» TASK BRIEF
Transcribe exactly the line containing "Instruction: Click the 포트 field showing 25" and every line after it, through the end of the records below.

» THE INPUT
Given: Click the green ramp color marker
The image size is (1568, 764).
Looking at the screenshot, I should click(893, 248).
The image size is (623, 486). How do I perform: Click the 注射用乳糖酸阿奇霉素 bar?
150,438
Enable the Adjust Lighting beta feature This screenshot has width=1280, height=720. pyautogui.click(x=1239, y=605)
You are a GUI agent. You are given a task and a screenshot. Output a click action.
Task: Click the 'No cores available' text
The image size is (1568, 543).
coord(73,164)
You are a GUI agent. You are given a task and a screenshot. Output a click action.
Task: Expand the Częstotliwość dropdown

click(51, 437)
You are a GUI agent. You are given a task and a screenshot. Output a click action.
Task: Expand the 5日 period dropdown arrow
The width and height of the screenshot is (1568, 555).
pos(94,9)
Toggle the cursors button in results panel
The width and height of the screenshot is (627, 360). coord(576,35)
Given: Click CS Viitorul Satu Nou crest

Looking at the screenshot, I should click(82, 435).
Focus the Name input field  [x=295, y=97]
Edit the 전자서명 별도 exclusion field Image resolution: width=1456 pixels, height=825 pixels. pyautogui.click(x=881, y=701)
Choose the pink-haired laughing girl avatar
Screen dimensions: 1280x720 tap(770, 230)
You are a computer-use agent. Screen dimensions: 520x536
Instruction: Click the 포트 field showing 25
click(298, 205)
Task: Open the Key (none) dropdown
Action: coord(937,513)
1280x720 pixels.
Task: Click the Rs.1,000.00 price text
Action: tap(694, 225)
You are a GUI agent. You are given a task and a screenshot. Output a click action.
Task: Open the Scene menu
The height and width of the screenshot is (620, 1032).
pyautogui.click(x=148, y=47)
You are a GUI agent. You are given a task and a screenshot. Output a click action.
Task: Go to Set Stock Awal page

» OUTPUT
Instruction: Click the 포트 field showing 25
click(298, 205)
Task: Open the Key (none) dropdown
Action: coord(937,513)
1280x720 pixels.
Task: Click the Rs.1,000.00 price text
Action: tap(694, 225)
You are a GUI agent. You are given a task and a screenshot. Output a click action.
Task: Open the Scene menu
The height and width of the screenshot is (620, 1032).
pyautogui.click(x=148, y=47)
You are a GUI agent. You are given a task and a screenshot. Output a click action.
Task: Go to Set Stock Awal page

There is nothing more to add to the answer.